** ABOUT THIS EXERCISE **
Take the line containing "This screenshot has height=896, width=1319." through the last line of the data and retype those lines exactly. Pictures do not belong in the copy.
RECORD EXCERPTS below:
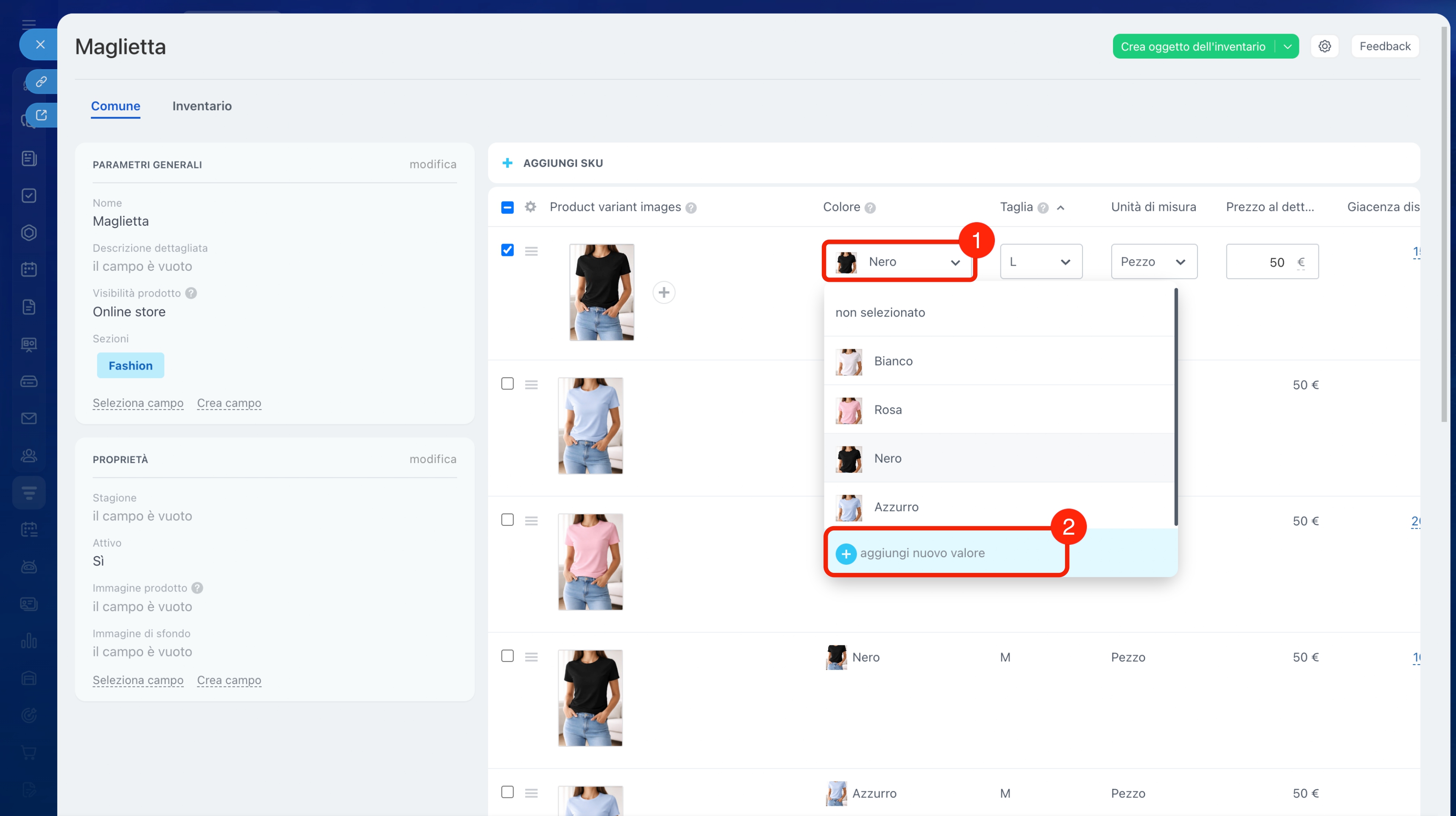The image size is (1456, 816).
Task: Expand arrow next to Crea oggetto dell'inventario
Action: coord(1287,46)
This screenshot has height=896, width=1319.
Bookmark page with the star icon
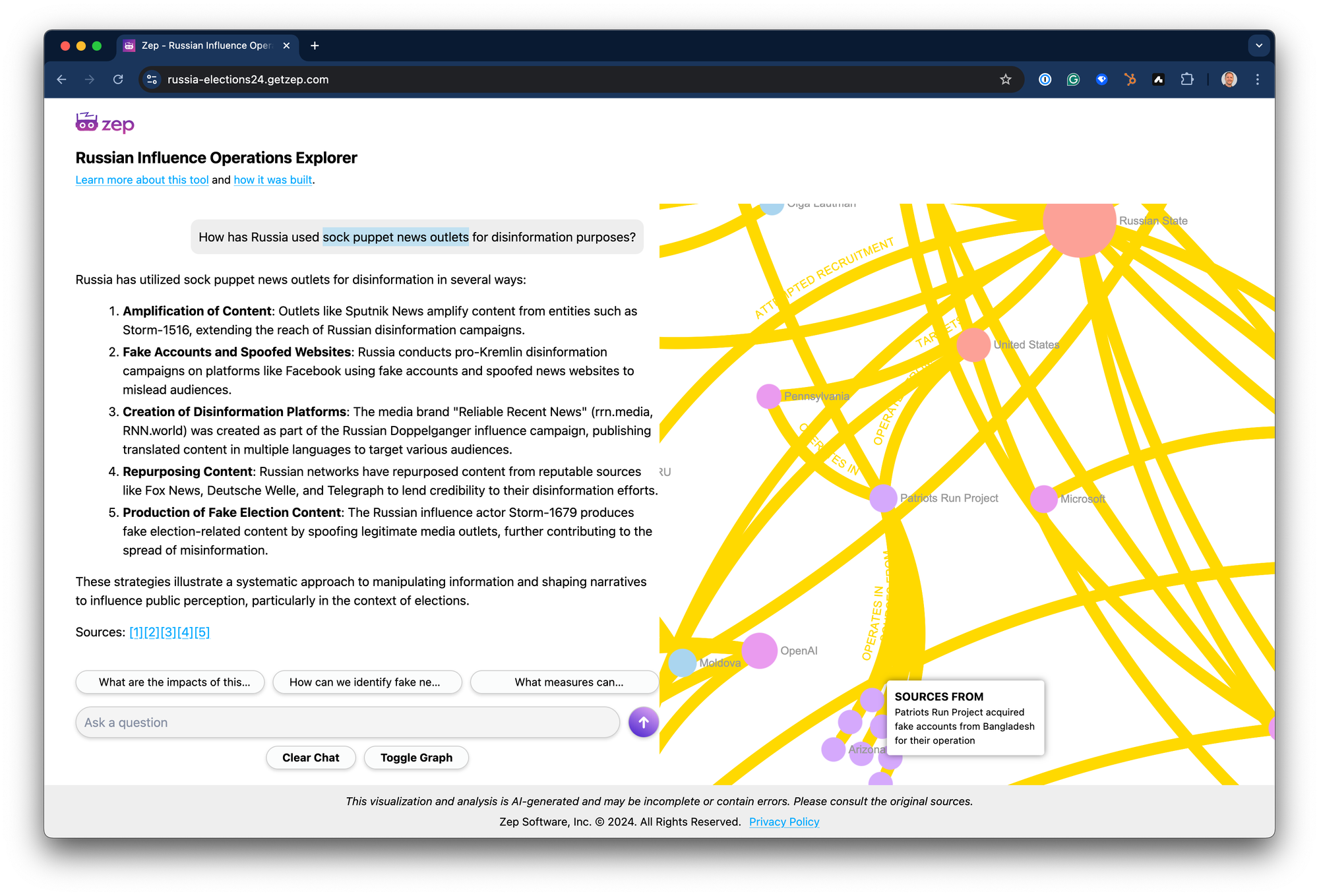1005,80
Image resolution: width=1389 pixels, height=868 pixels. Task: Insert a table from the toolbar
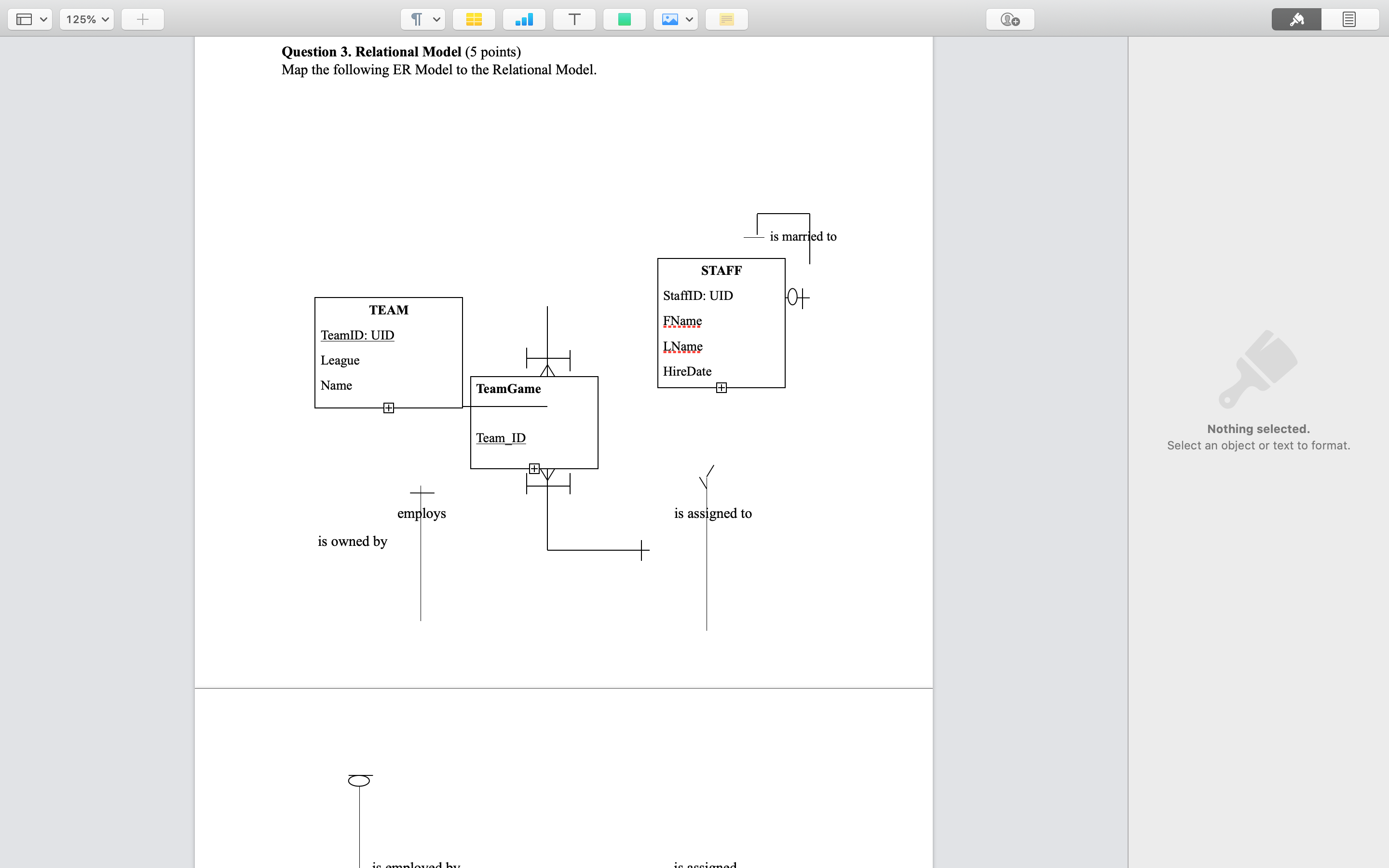pyautogui.click(x=474, y=19)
End of RECORD EXCERPTS.
** RESPONSE BOX **
This screenshot has height=896, width=1319.
Bookmark page with the star icon
1005,80
Image resolution: width=1389 pixels, height=868 pixels. Task: Insert a table from the toolbar
pyautogui.click(x=474, y=19)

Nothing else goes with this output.